* **TEXTAUSSCHNITT**:

* * * * * * *

BERLIN - Die Bundesregierung will dem angeschlagenen Autobauer Opel über ein Treuhandmodell mehr Zeit für Verhandlungen mit Investoren geben. Allerdings müssen dem Vernehmen nach etliche Details noch geklärt werden.

Bundeswirtschaftsminister Karl-Theodor zu Guttenberg (CSU) sagte am Donnerstag in Berlin nach einem Spitzentreffen der Bundesregierung von Union und SPD, Voraussetzung für ein solches Modell sei, dass mindestens ein Interessent ein tragfähiges Konzept vorlege. Der Europachef von General Motors (GM), Carl-Peter Forster, sagte der „Frankfurter Allgemeinen Zeitung“, Opel brauche bei einem Treuhandkonzept Kredite „oberhalb von einer Milliarde Euro“.

Aus den Städten mit Opel-Werken kamen positive Reaktionen auf eine „vorübergehende treuhänderische Übernahme von Opel Deutschland durch den Bund“. Nur so könne eine Zukunft der Opel-Standorte in Rüsselsheim, Eisenach, Bochum und Kaiserslautern gesichert werden, heißt es in einer Erklärung. Die Wirtschaft warnte vor einer Einmischung des Staates in unternehmerische Entscheidungen.

Mit dem Treuhandmodell soll Opel-Vermögen vor dem Zugriff von Gläubigern geschützt werden. Es sei nicht zu erwarten, dass es bereits bis Ende Mai konkrete Vereinbarungen eines Investors mit GM gebe, erklärte Guttenberg. Seien jedoch klare Zukunftsperspektiven für Opel absehbar, wolle die Regierung dem Unternehmen und dem möglichen Investor Spielraum für die Verhandlungen geben. So solle auch ein „uferloses Verschleudern“ von Steuergeld verhindert werden, sagte der Minister.

* * * * * * *

* **ANGEZEIGTE EINTRÄGE**:
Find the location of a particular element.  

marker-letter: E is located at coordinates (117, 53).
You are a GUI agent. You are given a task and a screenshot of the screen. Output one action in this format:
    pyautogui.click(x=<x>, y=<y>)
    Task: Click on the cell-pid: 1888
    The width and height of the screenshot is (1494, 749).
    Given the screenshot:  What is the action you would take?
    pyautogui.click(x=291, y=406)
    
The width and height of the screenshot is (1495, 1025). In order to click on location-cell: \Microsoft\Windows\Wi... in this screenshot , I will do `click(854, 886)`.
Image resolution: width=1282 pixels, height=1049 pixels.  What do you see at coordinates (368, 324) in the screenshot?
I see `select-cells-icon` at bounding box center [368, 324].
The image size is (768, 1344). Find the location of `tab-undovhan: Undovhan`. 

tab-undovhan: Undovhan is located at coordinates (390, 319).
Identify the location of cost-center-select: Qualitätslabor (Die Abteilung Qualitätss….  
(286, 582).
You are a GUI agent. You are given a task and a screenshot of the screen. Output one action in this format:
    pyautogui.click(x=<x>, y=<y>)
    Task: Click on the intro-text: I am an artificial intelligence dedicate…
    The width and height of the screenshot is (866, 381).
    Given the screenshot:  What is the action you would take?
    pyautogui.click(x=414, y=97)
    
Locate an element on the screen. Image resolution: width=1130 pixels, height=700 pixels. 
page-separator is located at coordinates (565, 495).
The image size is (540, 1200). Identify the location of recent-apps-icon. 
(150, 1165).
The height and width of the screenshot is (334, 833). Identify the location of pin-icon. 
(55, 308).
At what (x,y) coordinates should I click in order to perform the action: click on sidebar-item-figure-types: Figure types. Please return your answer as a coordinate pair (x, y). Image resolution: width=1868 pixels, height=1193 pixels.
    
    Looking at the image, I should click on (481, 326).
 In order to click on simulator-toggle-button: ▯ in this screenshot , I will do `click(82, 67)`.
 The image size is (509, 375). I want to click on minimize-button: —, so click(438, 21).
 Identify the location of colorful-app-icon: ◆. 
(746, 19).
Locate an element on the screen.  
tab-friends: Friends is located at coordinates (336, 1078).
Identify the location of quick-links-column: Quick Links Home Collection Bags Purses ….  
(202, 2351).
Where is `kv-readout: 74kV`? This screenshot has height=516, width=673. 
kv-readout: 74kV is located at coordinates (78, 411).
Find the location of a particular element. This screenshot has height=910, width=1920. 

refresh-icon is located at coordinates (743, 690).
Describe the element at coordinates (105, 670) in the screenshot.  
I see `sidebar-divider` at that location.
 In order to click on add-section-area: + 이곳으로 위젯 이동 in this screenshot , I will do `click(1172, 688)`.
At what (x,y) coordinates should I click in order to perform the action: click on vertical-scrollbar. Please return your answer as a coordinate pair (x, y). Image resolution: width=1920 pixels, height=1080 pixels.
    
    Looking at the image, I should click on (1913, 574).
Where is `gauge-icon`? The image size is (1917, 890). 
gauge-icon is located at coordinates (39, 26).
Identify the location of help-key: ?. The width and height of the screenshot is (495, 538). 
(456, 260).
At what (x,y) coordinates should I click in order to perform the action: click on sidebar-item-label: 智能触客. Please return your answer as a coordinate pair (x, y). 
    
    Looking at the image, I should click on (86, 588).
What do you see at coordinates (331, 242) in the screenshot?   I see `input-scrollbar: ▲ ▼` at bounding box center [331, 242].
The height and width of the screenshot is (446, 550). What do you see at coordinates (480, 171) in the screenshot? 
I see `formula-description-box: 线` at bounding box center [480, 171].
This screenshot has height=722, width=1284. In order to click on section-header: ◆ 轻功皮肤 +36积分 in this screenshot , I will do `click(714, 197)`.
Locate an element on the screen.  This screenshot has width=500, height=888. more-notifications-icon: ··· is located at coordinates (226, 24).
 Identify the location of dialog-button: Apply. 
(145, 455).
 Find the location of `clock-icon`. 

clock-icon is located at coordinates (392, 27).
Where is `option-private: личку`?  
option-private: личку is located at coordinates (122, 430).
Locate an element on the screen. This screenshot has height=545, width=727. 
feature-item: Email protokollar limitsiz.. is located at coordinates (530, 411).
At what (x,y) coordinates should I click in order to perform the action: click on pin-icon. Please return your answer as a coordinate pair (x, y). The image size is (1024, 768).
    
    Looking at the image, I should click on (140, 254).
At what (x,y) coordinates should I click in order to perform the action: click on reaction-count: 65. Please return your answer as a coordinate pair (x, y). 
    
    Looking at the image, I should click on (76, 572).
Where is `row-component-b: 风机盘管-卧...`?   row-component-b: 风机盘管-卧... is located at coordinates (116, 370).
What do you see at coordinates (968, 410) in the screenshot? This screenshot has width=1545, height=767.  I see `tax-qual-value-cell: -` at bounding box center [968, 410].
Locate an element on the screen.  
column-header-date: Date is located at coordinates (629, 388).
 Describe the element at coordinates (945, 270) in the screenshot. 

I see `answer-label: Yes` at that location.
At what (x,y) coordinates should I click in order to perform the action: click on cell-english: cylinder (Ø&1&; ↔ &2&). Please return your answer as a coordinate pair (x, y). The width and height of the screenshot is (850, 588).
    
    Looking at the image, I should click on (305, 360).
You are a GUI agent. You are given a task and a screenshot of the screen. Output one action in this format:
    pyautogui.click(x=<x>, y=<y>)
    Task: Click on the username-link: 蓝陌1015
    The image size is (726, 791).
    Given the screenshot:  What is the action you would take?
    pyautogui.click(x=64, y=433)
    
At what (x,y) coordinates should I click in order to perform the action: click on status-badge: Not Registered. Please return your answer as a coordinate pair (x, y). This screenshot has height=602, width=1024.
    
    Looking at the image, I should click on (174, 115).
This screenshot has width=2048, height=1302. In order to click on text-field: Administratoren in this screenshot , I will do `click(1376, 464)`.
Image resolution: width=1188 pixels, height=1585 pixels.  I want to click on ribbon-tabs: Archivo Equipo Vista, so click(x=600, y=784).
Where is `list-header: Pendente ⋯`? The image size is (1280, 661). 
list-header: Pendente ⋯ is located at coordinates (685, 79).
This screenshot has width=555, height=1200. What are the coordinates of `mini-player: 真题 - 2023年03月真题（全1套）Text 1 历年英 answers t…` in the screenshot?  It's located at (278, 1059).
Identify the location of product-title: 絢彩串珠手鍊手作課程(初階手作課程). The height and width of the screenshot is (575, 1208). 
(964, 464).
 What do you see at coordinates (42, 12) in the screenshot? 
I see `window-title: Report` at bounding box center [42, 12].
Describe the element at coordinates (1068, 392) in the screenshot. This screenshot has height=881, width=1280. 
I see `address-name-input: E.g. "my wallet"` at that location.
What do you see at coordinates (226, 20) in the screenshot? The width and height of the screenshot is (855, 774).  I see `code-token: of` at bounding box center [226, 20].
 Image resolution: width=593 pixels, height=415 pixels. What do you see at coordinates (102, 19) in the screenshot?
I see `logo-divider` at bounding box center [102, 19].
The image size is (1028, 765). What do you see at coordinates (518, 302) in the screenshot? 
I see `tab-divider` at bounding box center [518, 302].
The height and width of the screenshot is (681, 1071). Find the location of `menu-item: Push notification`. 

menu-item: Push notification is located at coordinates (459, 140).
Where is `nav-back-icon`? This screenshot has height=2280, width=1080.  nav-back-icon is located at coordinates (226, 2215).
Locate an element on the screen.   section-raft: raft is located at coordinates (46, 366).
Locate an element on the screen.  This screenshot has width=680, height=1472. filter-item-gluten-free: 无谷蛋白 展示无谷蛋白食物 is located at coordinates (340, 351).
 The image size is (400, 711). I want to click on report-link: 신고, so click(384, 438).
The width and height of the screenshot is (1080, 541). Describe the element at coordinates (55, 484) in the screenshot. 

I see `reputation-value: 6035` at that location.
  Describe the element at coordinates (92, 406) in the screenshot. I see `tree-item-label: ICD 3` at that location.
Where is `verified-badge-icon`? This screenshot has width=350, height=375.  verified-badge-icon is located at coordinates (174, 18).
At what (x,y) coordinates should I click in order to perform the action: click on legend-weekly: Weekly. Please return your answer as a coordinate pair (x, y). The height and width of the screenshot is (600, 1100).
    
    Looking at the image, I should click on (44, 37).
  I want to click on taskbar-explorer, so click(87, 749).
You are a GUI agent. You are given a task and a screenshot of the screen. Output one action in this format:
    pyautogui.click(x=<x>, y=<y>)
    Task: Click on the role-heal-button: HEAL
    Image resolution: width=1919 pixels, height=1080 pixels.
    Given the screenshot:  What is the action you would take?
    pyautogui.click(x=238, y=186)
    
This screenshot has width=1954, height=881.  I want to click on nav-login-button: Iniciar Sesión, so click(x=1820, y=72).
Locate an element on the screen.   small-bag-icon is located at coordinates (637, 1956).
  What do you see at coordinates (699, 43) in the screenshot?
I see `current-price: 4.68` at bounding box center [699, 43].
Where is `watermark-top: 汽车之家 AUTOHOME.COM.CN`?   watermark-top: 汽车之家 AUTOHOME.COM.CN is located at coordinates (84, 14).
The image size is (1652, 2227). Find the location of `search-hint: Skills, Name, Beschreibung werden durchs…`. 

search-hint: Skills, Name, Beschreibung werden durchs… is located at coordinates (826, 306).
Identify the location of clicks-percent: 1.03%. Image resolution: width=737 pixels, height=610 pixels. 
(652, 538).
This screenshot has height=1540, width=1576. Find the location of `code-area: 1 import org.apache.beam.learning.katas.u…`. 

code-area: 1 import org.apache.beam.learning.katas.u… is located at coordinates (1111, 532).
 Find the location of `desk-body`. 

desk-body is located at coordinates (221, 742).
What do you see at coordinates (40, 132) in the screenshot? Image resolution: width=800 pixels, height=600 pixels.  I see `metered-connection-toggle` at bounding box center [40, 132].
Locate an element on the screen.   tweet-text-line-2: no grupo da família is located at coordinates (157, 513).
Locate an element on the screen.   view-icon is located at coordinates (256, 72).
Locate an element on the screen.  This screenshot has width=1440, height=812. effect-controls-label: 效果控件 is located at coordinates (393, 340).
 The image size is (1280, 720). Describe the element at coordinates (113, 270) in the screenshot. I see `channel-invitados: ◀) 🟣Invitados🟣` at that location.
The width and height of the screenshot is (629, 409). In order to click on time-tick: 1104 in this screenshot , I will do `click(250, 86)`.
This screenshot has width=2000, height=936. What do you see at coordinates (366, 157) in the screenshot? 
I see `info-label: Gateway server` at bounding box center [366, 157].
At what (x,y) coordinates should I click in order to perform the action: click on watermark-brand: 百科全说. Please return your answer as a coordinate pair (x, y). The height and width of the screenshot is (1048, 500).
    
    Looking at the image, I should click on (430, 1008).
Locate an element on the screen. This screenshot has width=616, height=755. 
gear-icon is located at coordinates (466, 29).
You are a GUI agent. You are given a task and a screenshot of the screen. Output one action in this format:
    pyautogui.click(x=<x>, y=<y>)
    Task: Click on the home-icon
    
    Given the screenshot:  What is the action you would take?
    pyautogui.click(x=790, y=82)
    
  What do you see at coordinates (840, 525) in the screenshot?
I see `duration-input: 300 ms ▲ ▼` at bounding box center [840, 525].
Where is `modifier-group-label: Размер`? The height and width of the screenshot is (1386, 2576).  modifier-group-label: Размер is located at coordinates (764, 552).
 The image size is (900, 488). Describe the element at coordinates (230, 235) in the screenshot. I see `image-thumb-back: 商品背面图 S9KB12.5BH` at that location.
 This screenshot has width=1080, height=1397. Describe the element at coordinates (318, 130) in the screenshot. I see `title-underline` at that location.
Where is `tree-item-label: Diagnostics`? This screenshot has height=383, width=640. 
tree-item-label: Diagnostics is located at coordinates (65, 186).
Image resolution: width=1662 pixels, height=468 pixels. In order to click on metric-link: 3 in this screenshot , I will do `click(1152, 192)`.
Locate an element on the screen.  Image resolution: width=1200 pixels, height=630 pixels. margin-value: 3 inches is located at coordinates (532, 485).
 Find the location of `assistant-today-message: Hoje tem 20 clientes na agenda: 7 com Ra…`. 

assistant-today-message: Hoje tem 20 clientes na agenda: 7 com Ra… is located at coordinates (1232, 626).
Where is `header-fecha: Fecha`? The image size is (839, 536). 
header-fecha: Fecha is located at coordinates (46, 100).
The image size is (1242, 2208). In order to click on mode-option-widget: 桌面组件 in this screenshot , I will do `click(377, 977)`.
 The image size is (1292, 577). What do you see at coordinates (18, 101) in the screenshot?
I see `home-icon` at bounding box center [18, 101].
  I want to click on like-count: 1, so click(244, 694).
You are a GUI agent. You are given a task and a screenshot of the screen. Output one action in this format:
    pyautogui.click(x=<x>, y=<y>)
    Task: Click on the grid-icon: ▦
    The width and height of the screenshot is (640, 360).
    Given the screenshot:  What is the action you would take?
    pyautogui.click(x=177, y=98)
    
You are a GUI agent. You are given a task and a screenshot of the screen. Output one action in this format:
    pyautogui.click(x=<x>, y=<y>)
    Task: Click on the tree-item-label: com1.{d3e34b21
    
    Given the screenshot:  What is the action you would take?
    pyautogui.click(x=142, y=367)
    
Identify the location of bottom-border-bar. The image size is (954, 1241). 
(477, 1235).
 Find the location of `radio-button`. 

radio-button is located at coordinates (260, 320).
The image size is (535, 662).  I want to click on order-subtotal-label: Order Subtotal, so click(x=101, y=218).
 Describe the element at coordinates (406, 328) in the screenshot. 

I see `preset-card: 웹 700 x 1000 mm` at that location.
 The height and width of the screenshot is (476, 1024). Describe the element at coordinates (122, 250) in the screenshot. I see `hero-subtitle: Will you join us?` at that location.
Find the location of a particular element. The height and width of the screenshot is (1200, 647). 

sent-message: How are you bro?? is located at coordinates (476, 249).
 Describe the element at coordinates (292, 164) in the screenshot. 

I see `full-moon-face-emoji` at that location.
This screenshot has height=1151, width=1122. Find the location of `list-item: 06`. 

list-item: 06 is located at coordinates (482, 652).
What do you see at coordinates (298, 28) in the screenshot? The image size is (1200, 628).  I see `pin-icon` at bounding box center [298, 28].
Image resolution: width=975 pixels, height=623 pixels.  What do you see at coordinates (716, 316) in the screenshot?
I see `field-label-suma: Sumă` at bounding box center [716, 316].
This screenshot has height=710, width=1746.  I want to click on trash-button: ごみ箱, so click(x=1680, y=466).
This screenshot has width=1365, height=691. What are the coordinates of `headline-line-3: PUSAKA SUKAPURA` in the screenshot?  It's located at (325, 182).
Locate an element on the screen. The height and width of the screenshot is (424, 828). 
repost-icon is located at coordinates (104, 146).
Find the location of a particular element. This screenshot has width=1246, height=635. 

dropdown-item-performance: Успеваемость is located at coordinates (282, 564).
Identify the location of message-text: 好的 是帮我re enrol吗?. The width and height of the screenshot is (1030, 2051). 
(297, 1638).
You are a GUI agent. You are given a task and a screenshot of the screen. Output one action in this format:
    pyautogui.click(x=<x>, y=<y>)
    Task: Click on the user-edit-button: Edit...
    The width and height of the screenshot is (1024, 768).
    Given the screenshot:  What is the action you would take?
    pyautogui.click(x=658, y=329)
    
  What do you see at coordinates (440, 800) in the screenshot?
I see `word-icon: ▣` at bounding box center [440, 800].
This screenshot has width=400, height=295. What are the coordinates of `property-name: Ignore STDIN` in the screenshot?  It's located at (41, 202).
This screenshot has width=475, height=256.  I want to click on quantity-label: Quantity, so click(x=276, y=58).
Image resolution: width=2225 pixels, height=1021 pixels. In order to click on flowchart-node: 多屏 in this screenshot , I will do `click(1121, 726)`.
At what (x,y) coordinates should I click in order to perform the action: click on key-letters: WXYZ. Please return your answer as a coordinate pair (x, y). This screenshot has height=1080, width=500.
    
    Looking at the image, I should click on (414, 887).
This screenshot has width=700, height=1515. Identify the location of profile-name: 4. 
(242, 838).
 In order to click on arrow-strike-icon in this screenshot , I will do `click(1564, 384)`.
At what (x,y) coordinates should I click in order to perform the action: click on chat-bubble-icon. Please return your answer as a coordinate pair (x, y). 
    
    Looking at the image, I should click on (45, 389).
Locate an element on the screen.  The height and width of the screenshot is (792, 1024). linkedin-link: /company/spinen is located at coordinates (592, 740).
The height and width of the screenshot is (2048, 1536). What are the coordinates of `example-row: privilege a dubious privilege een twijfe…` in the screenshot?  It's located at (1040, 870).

* * * * * * *

* **ARBEITSAUFTRAG**:
Bearbeite den Textausschnitt zwischen „Bundeswirtschaftsminister Karl-Theodor zu“ und „in unternehmerische Entscheidungen.“ einschließlich, indem du ihn wiedergibst und dabei „Donnerstag“ durch „Mittwoch“ ersetzt.

* **ERGEBNIS DER AUFGABE**:
Bundeswirtschaftsminister Karl-Theodor zu Guttenberg (CSU) sagte am Mittwoch in Berlin nach einem Spitzentreffen der Bundesregierung von Union und SPD, Voraussetzung für ein solches Modell sei, dass mindestens ein Interessent ein tragfähiges Konzept vorlege. Der Europachef von General Motors (GM), Carl-Peter Forster, sagte der „Frankfurter Allgemeinen Zeitung“, Opel brauche bei einem Treuhandkonzept Kredite „oberhalb von einer Milliarde Euro“.

Aus den Städten mit Opel-Werken kamen positive Reaktionen auf eine „vorübergehende treuhänderische Übernahme von Opel Deutschland durch den Bund“. Nur so könne eine Zukunft der Opel-Standorte in Rüsselsheim, Eisenach, Bochum und Kaiserslautern gesichert werden, heißt es in einer Erklärung. Die Wirtschaft warnte vor einer Einmischung des Staates in unternehmerische Entscheidungen.